*** 提示エントリ ***
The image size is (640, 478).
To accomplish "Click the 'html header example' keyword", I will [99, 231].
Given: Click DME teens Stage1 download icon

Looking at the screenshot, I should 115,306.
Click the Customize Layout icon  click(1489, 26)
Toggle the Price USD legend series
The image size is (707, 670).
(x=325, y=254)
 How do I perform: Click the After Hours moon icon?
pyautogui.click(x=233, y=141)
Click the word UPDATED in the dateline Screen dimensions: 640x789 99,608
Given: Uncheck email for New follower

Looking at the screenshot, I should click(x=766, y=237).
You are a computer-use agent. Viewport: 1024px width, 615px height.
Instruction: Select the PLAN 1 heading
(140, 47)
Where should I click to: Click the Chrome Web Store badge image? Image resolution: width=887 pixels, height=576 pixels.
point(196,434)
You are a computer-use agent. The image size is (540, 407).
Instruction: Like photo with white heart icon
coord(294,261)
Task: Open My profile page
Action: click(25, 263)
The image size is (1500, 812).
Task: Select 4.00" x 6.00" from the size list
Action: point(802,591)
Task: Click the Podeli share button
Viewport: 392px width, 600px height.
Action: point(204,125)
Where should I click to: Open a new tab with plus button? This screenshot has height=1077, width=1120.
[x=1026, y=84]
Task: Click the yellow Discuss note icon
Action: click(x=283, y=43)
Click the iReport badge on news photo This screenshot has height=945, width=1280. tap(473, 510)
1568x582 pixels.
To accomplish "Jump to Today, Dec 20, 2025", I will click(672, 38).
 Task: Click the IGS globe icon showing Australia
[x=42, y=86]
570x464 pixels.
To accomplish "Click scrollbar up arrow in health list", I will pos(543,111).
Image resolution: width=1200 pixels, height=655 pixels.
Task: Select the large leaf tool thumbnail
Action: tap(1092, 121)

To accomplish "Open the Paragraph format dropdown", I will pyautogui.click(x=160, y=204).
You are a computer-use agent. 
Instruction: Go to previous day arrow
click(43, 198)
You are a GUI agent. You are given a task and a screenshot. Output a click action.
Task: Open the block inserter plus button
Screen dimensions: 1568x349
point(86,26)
***
**設問の内容**.
上記のすべてのエントリについて、「Instruction」を「Directive」に差し替え、その他の部分は一切変えずに書き直してください。

**記述解答**.
The image size is (640, 478).
To accomplish "Click the 'html header example' keyword", I will [99, 231].
Given: Click DME teens Stage1 download icon

Looking at the screenshot, I should 115,306.
Click the Customize Layout icon  click(1489, 26)
Toggle the Price USD legend series
The image size is (707, 670).
(x=325, y=254)
 How do I perform: Click the After Hours moon icon?
pyautogui.click(x=233, y=141)
Click the word UPDATED in the dateline Screen dimensions: 640x789 99,608
Given: Uncheck email for New follower

Looking at the screenshot, I should click(x=766, y=237).
You are a computer-use agent. Viewport: 1024px width, 615px height.
Directive: Select the PLAN 1 heading
(140, 47)
Where should I click to: Click the Chrome Web Store badge image? Image resolution: width=887 pixels, height=576 pixels.
point(196,434)
You are a computer-use agent. The image size is (540, 407).
Directive: Like photo with white heart icon
coord(294,261)
Task: Open My profile page
Action: click(25, 263)
The image size is (1500, 812).
Task: Select 4.00" x 6.00" from the size list
Action: point(802,591)
Task: Click the Podeli share button
Viewport: 392px width, 600px height.
Action: point(204,125)
Where should I click to: Open a new tab with plus button? This screenshot has height=1077, width=1120.
[x=1026, y=84]
Task: Click the yellow Discuss note icon
Action: click(x=283, y=43)
Click the iReport badge on news photo This screenshot has height=945, width=1280. tap(473, 510)
1568x582 pixels.
To accomplish "Jump to Today, Dec 20, 2025", I will click(672, 38).
 Task: Click the IGS globe icon showing Australia
[x=42, y=86]
570x464 pixels.
To accomplish "Click scrollbar up arrow in health list", I will pos(543,111).
Image resolution: width=1200 pixels, height=655 pixels.
Task: Select the large leaf tool thumbnail
Action: tap(1092, 121)

To accomplish "Open the Paragraph format dropdown", I will pyautogui.click(x=160, y=204).
You are a computer-use agent. 
Directive: Go to previous day arrow
click(43, 198)
You are a GUI agent. You are given a task and a screenshot. Output a click action.
Task: Open the block inserter plus button
Screen dimensions: 1568x349
point(86,26)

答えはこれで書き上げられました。